Der 34-jährige Trainer sieht eine enorm große Leistungsdichte bei den Spitzenmannschaften. „Das ist wirklich schwer, weil viele Nationen um den Titel mitspielen“, antwortet er auf die Frage nach einem Favoriten. Die Gastgeberinnen besitzen schon lange eine große Qualität, die sie bei großen Turnieren aber nicht immer abrufen konnten. „Aber im eigenen Land traue ich ihnen schon etwas zu. Man hat ja bei der EM vor zwei Jahren gesehen, was möglich ist, als die Niederlande Europameister wurden“, so der Trainer, der noch weitere Mannschaften zum Favoritenkreis zählt: die physisch immer starke Mannschaft der USA, die ihren Weltmeistertitel verteidigen will oder die technisch hervorragend ausgebildeten Japanerinnen. Als Geheimfavoriten nennt er auch Australien, das viel in den Frauenfußball investiert.

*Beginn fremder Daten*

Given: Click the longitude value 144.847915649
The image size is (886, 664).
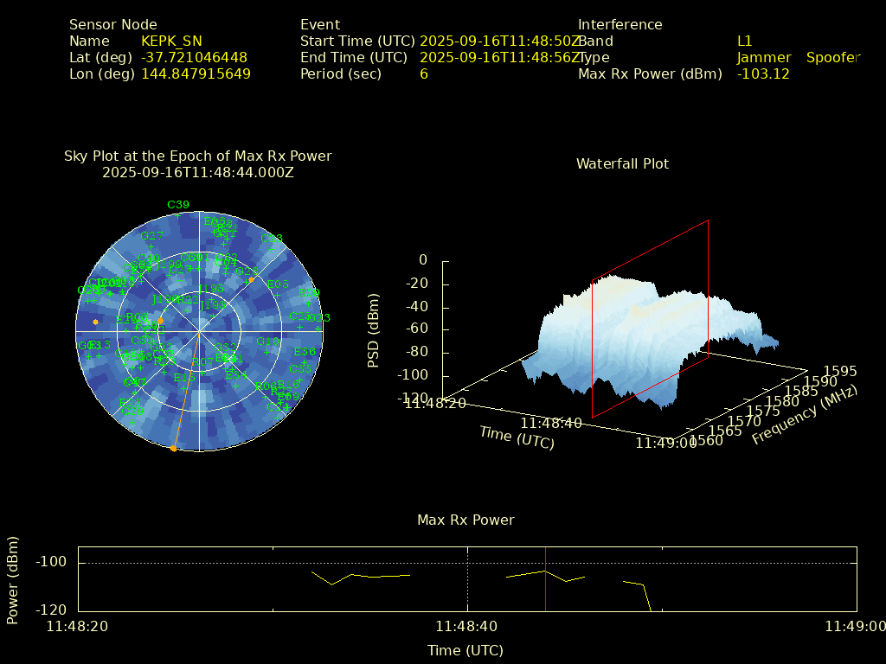Looking at the screenshot, I should click(196, 73).
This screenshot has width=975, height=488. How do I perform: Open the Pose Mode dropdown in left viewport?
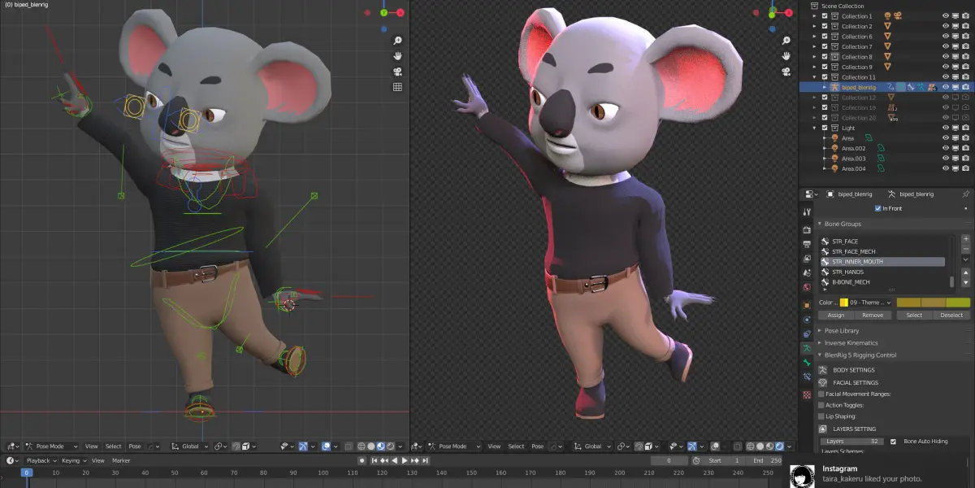(53, 447)
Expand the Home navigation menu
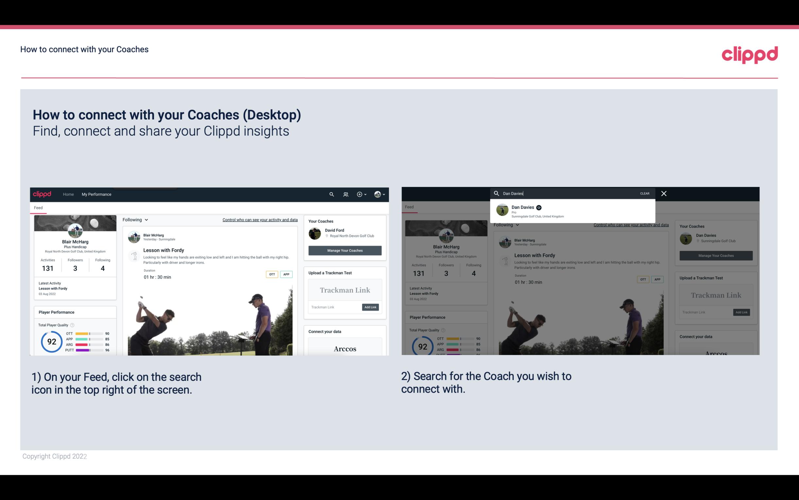 pyautogui.click(x=68, y=194)
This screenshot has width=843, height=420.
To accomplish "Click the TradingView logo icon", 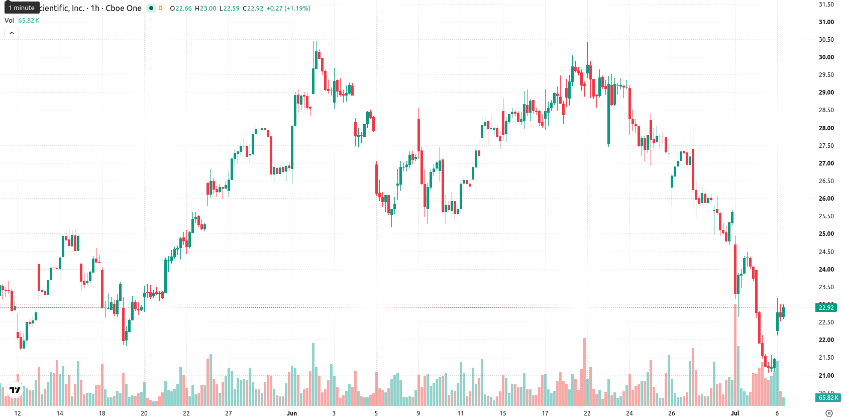I will tap(15, 390).
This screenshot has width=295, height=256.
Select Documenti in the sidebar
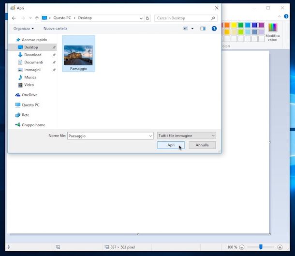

Und die deutsche Mannschaft? Für Lerch, der mit Almuth Schult, Lena Goeßling, Sara Doorsoun, Alex Popp und Sommerneuzugang Svenja Huth (Turbine Potsdam) gleich fünf Spielerinnen stellt, gehört das DFB-Team zum erweiterten Favoritenkreis. „Deutschland traue ich zu, dass die Mannschaft ganz weit kommen wird. Um das Finale zu erreichen, benötigt man auch ein wenig Glück“, sagt er. Der Knackpunkt könnte aus seiner Sicht werden, „dass andere Teams eingespielter sind, weil sie keinen Umbruch hatten wie Deutschland mit der neuen Bundestrainerin Martina Voss-Tecklenburg.“ Aber, so betont der Wolfsburger Erfolgscoach auch: „Deutschland kann in so einem Turnier immer auch wachsen. Deswegen sehe ich das Halbfinale auch als realistisch an.“ Das würde dann wohl auch bedeuten, dass die deutsche Elf ihr Hauptziel, die Qualifikation für die Olympischen Spiele in Tokio, erreicht haben wird. Dazu muss sie unter den besten drei Mannschaften aus Europa gehören.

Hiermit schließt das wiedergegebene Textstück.